You Aren’t Quite in Step!

She spoke no angry words. Her replies sounded effortless. Why then this awkward restlessness? Why did I try to get away from asking more personal questions and why did even a pause in what she spoke summon another droplet of agonising sweat and add to my uneasiness? Anyway, the good thing is that she is far away right now and so could not possibly have even sensed the turmoil that I had been experiencing on the telephone. “Why am I feeling so ill at ease today?” asked Kokila as she came in and sat on the bed opposite me, and then as if she remembered a long lost detail, urged me on with another query, “Who were you talking to...?” “Water...glass of water...,” I managed to speak through my dried up lips. Kokila again heaved herself from the bed with what seemed to be a lot of effort, and slowly swayed towards the kitchen. That gave me some more time with my own thoughts. Not that my wife ever tries to interfere when she senses that I am with my thoughts...but with uncomfortable thoughts like the ones that are with me now, her presence would not only add to their intensity but would tend to come out in the form of a discussion. That would surely cause physical pain. I didn’t want that to happen. Thoughts such as these must exist only as thoughts.
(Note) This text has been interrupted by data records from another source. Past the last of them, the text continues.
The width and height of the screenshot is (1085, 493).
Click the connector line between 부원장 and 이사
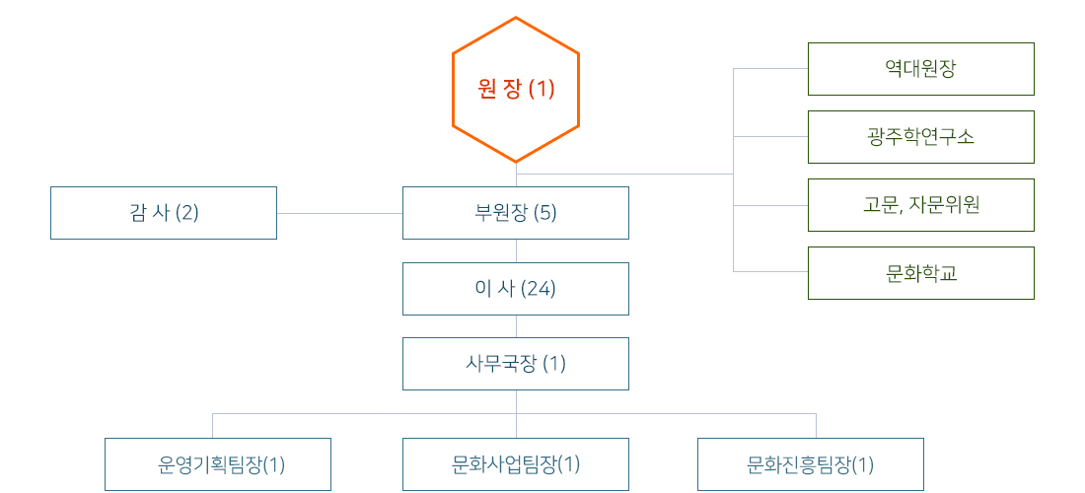(x=516, y=250)
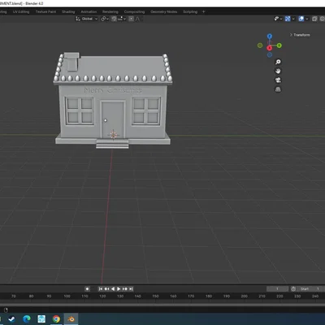Click the green Y axis gizmo
This screenshot has height=325, width=325.
tap(279, 46)
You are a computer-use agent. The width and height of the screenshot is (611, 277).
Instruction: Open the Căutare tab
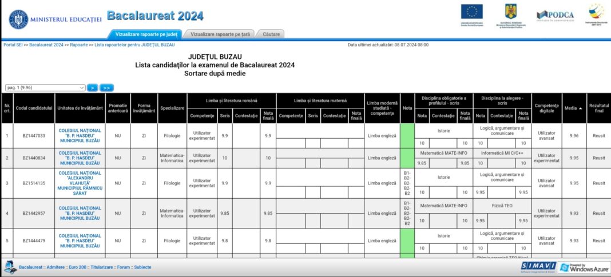click(x=271, y=34)
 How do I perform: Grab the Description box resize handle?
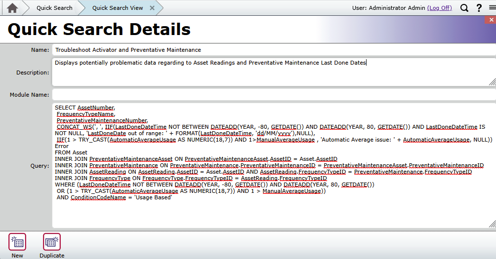[x=492, y=82]
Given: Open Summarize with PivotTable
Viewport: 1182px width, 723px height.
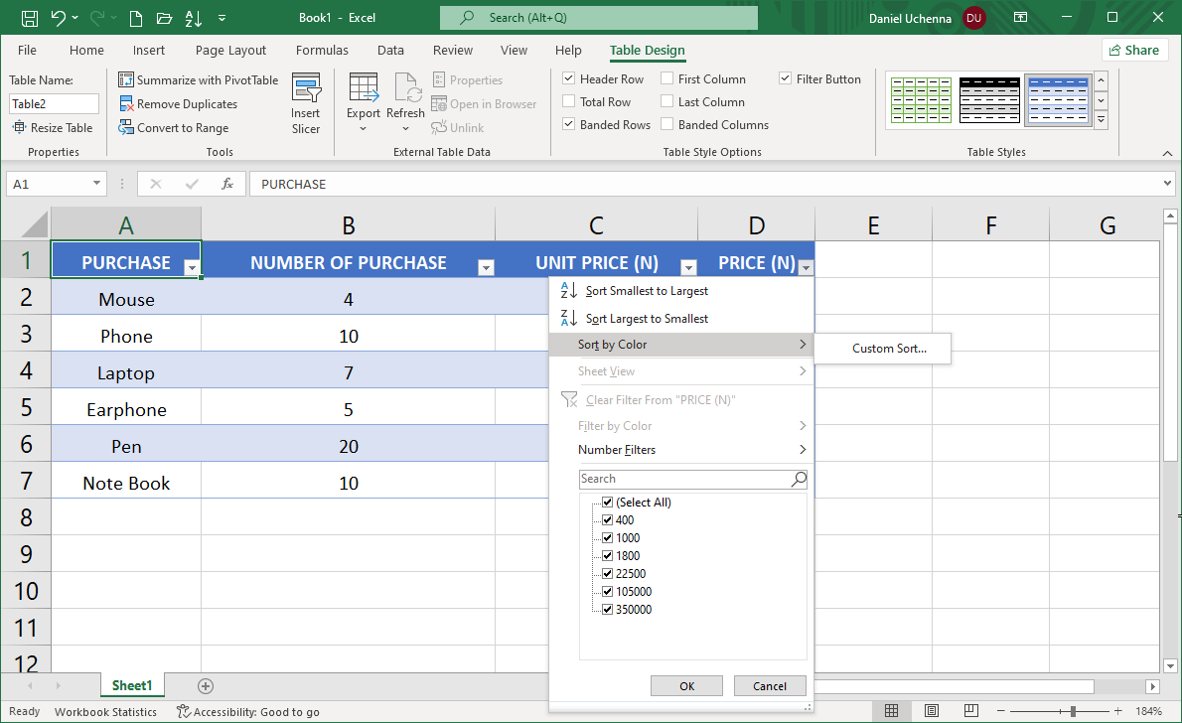Looking at the screenshot, I should click(x=199, y=79).
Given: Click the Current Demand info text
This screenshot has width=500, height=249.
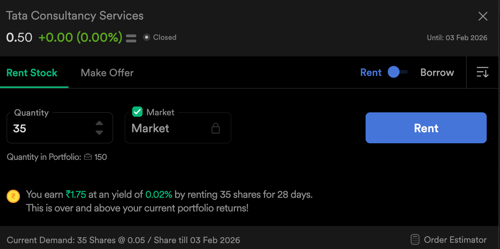Looking at the screenshot, I should [123, 240].
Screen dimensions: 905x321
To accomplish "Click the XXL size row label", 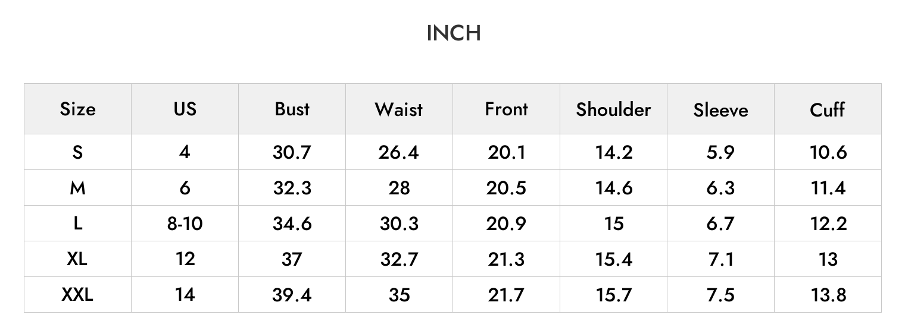I will 77,295.
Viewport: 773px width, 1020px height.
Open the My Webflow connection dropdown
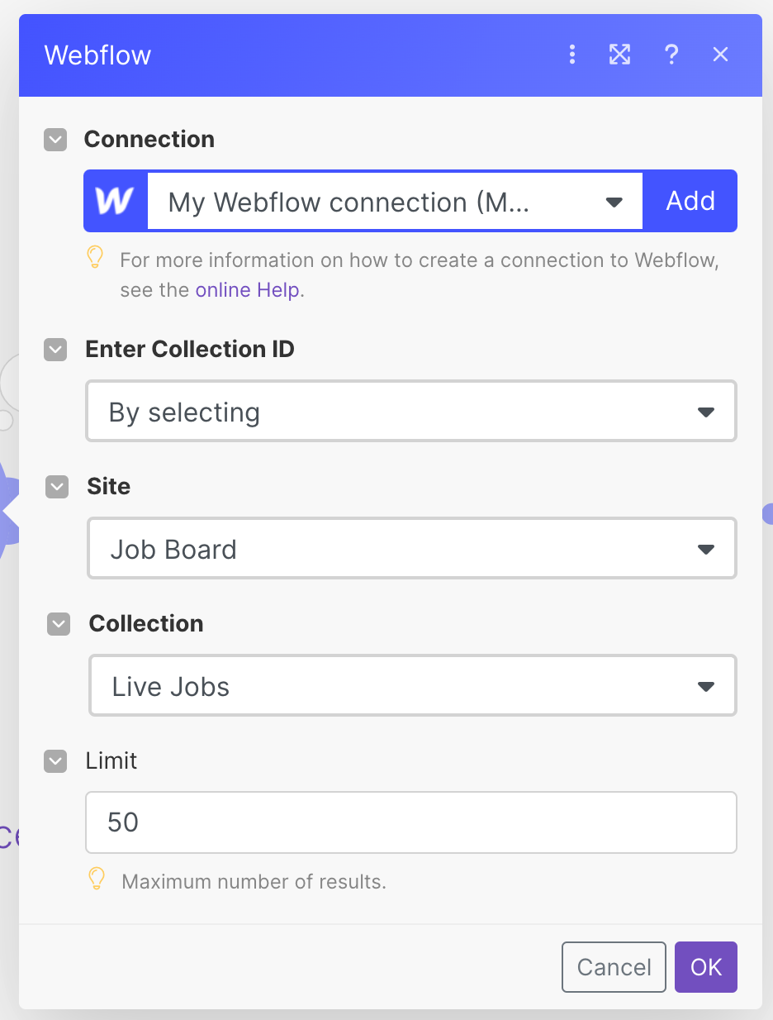(395, 202)
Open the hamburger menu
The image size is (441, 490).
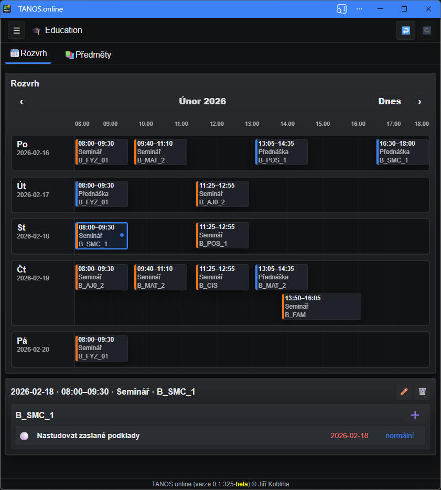[x=16, y=30]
I did not want to share them with my wife too. “You are not well... you were saying...,” I started asking as Kokila returned with the much needed glass of water. “Nothing really,” she replied as she once again settled herself comfortably on the edge of the bed diagonally opposite to where I sat. There was silence. That is how it always has been between the two of us. Nothing unusual, I thought, I must quickly find words to fill the distance and that would keep her busy. Though she would do that by nodding a lot and getting up to fetch me another glass of water. I know it as it has happened with me every time we have been left to ourselves in a small room. My expression must have changed for I could observe Kokila on the verge of starting her nodding exercise...it must have surely been a smile for her head was starting to tilt a bit 1

towards the right. Forty-two years of life together makes understanding each other so easy! “Ti was on the phone,” I said, “and we have chatted for a long time after a long time.” Whenever I used such phrases, I felt eager to use more of them, and so continued, “I was telling her how well I was smelling new ideas for short-stories these days...and new ideas of telling the...,” I paused for Kokila to begin nodding, “compelling realities of life. She did not speak much, but then how could she? She is a guest there and must take care not to talk much. Though I did ask her how Bahenji was now. She is not very well and was asleep. Maybe that is why Ti was not speaking so much...” “You were talking to Arundhati.” “Yes.” It always surprises me how easily my wife understands what I intend to tell her. Somehow, the staff at office never...they must be pretending not to understand me. That is the way things go on in government offices here. So I continued with what I was saying, “It is good that I have retired after all these years. God’s grace is with us. I have started earning money even out of writing now. No, we were not able to talk about the volume of shortstories that I presented to her...” “She is at Bakrola.” Kokila enquired, steadying her nods for a moment. “Bakrola? Yes, yes, she is there for the weekend...and I must say, I like the way you ask your questions. That is an art. We should all learn to ask without making it sound like a query and the other person must answer as if a query has been put. Yes, it is indeed very artful.” I paused to reconsider what I was saying and what I wanted to assert, and continued, “We must plan a visit to Bahenji’s house in a day or two. She is not well and may need my advice...and your presence,” I added. At this, as if it was a cue for her to get up, Kokila heaved herself from her comfort so I accelerated my request, “No, I don’t think I need any more water right now.” I closed my eyes, silently chanted thrice the mantra given to me by my guru and then told myself firmly not to be so free with such requests at such moments. I did want to be left alone with my rambles into my own plans so even those few shuffled instants would have helped.